Perspective

# "Bits" and Pieces

See allHide authors and affiliations

Science's STKE  20 Jun 2006:
Vol. 2006, Issue 340, pp. pe28
DOI: 10.1126/stke.3402006pe28

## Abstract

Many protein-protein interactions involved in signal transduction occur through the interaction of modular protein domains in one molecule with short linear sequences of amino acids ("motifs") in another. Although protein domains are recognized by a variety of computational tools, bioinformatic approaches alone have not been successful in identifying the short sequence motifs to which domains bind. A new approach, applying motif-determining algorithms to smaller subproteomic collections of proteins that are already known to associate with each other in high-throughput protein-protein interaction screens, now appears to be capable of capturing a reasonably large number of low-affinity core motif sequences. Application of this approach to the genomes of yeast, fruit flies, nematodes, and humans has doubled the number of known or suspected protein-protein interaction motifs.

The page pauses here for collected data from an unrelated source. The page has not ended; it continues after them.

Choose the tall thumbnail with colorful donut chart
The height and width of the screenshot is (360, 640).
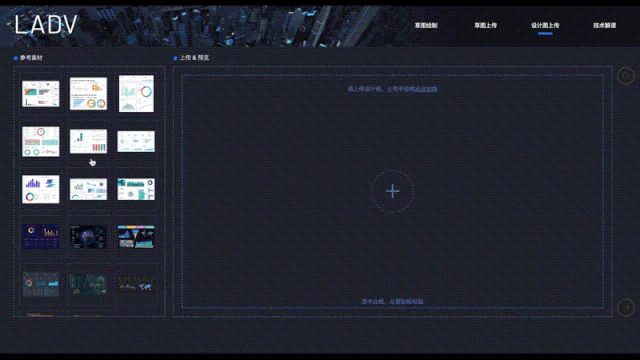(136, 93)
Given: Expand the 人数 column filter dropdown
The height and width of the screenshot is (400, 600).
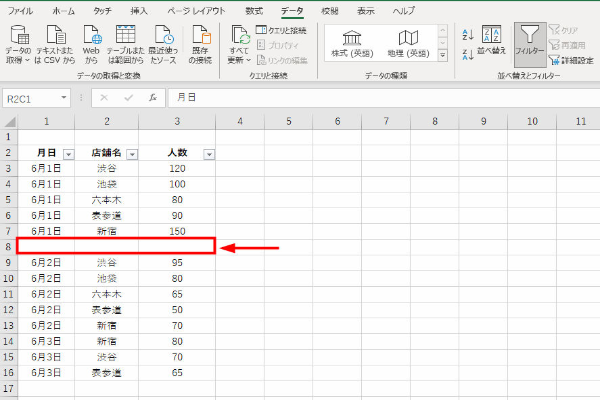Looking at the screenshot, I should pyautogui.click(x=209, y=154).
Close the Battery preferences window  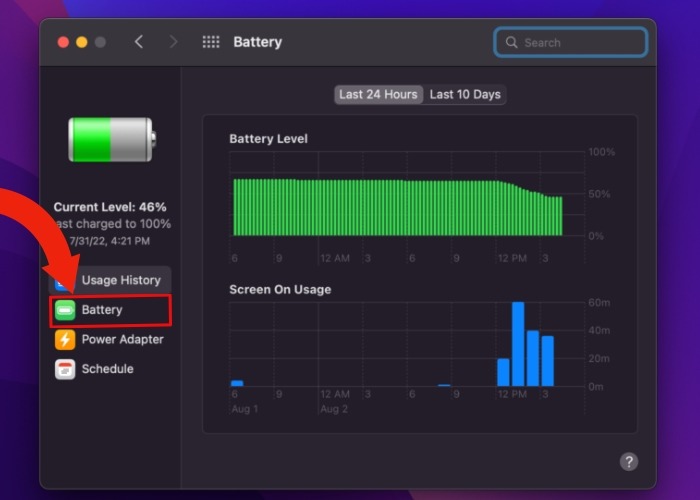tap(63, 42)
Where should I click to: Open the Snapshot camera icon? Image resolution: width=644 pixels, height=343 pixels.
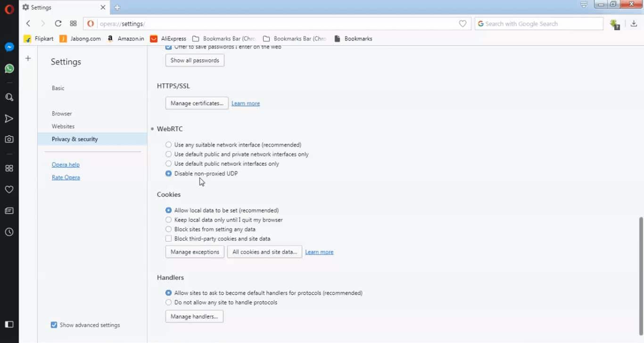9,139
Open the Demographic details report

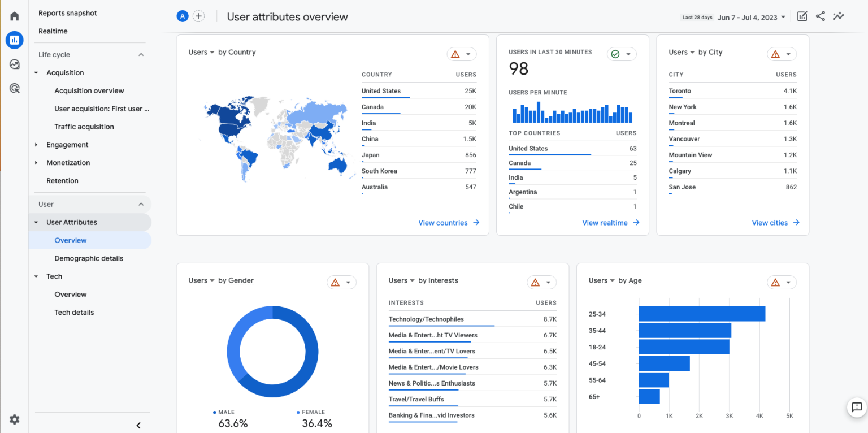point(89,258)
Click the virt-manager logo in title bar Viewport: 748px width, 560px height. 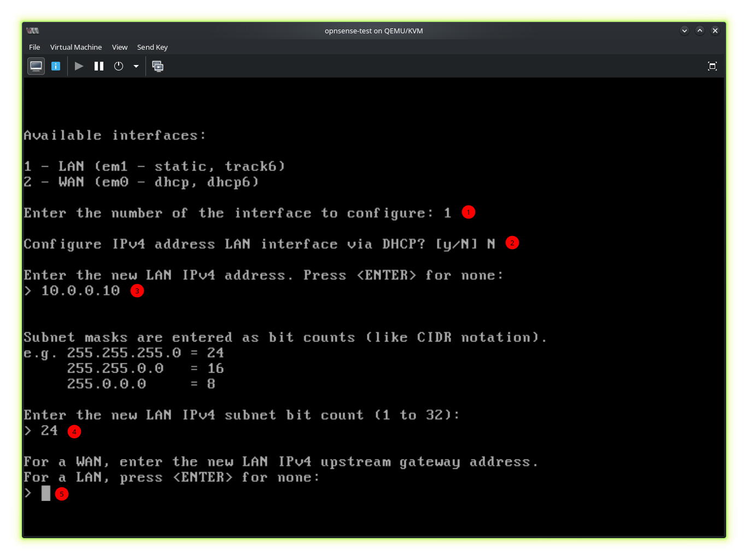(33, 31)
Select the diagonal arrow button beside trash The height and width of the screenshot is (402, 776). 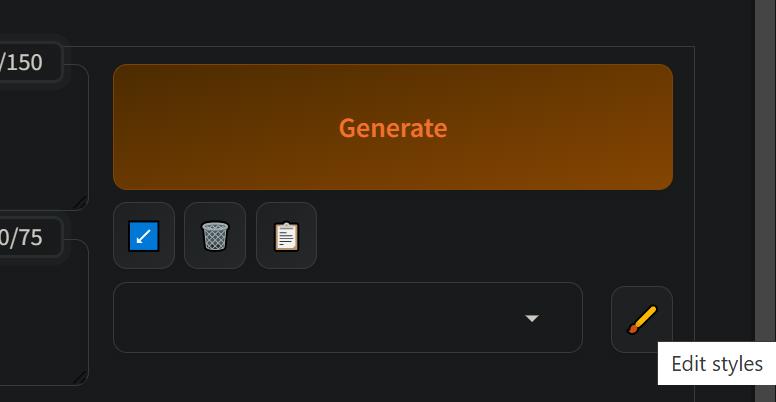point(144,236)
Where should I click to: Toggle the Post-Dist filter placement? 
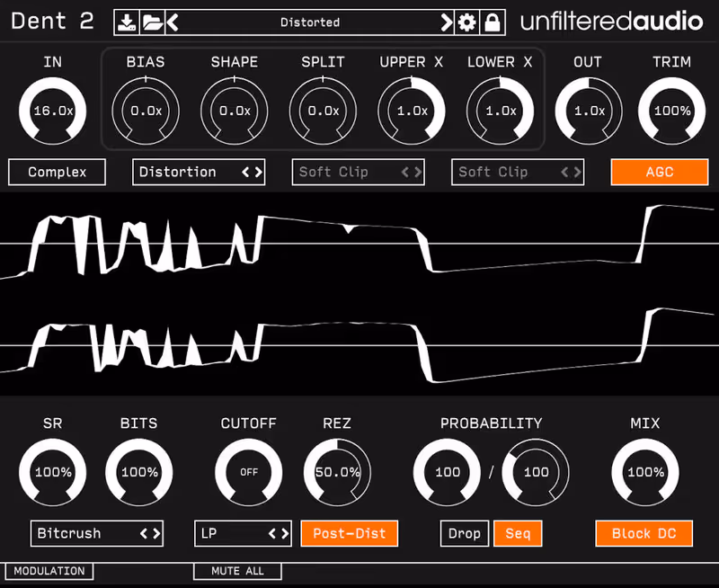349,533
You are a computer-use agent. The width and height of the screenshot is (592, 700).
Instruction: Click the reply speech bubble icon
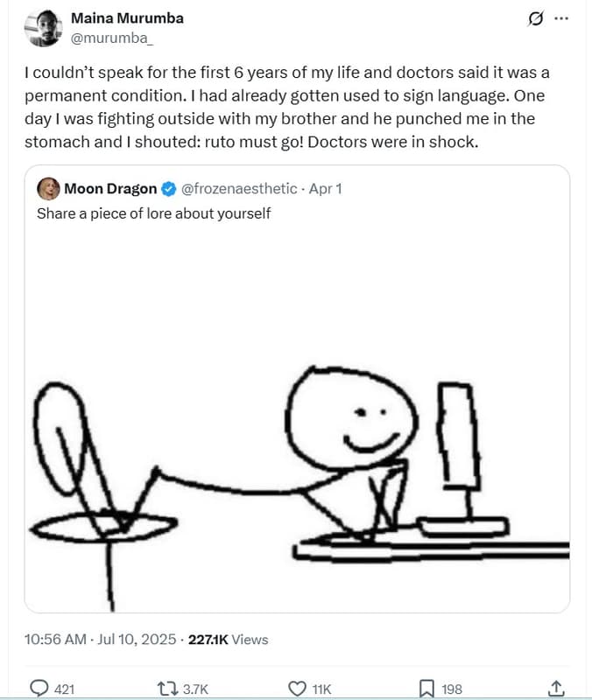point(39,689)
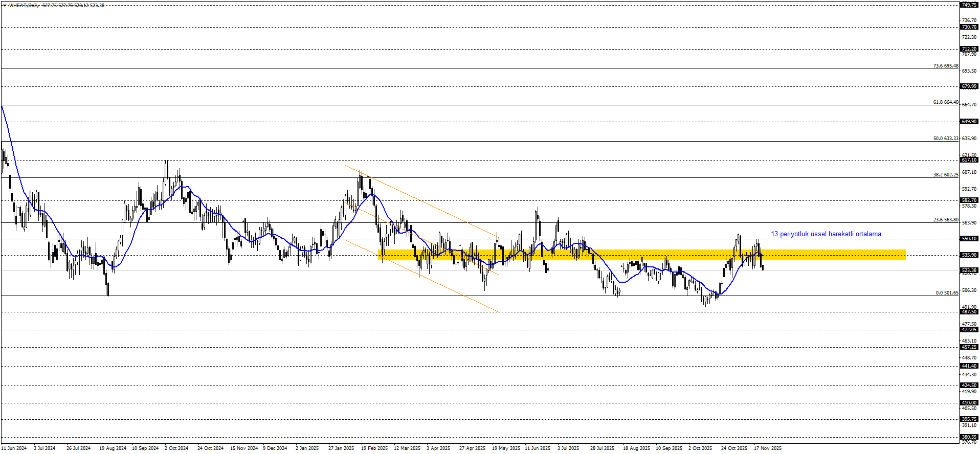Click the 617.10 price label tag
This screenshot has width=980, height=454.
pyautogui.click(x=969, y=160)
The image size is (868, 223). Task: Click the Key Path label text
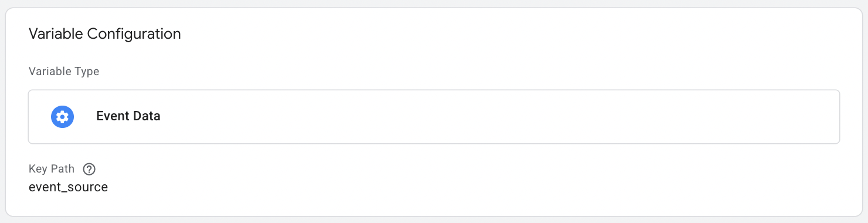pos(52,169)
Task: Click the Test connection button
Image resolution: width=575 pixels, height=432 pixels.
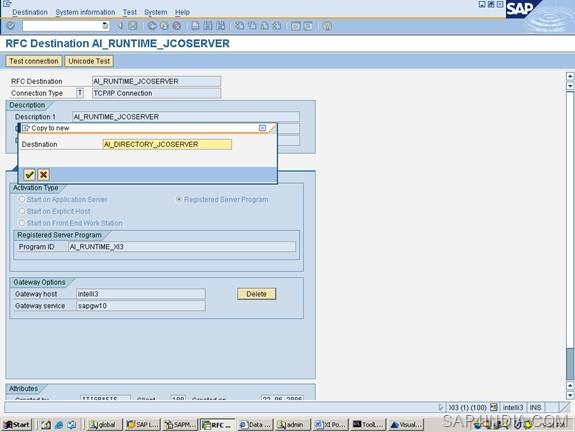Action: [x=34, y=61]
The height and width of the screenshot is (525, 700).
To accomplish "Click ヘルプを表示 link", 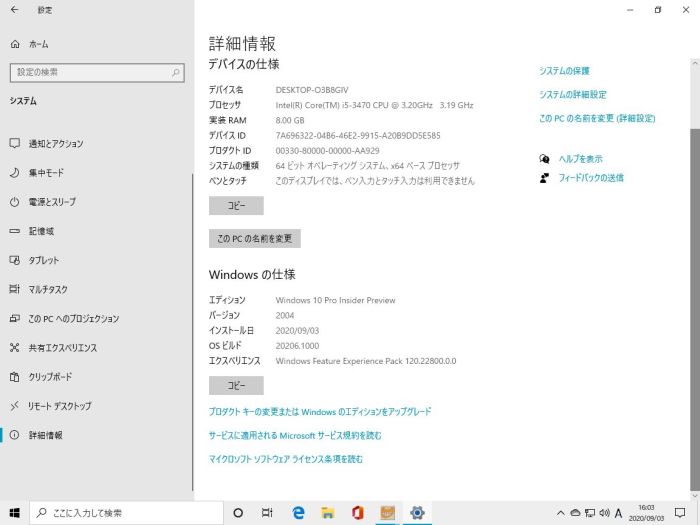I will pos(580,159).
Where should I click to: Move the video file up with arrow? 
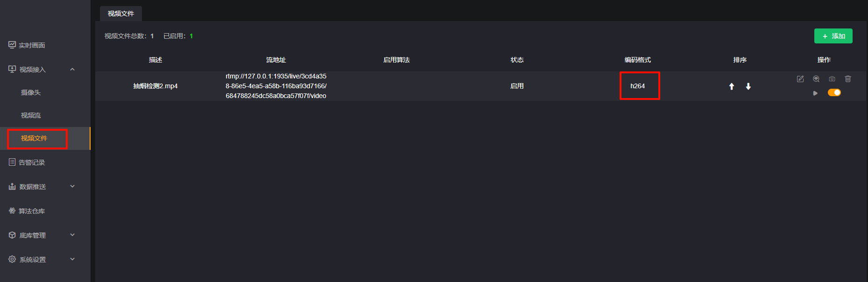coord(732,86)
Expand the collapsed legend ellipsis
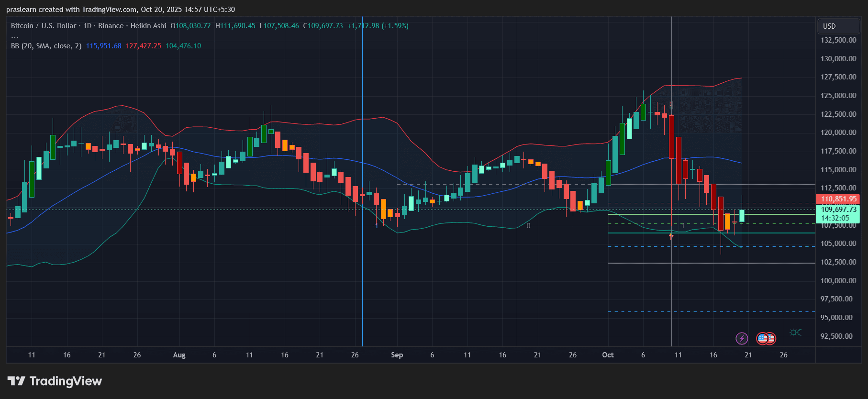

Protein-protein interactions play essential roles in all processes within the cell. A detailed understanding of how protein-protein interactions occur at the molecular and atomic level, how they evolved, and how they are regulated is paramount to understanding the process of life itself. A less lofty, but perhaps more pressing goal in dissecting the molecular nature of protein-protein interactions lies in deciding which interactions are well suited for pharmacological manipulation, and drug companies appear to be making increasing efforts in this direction (1).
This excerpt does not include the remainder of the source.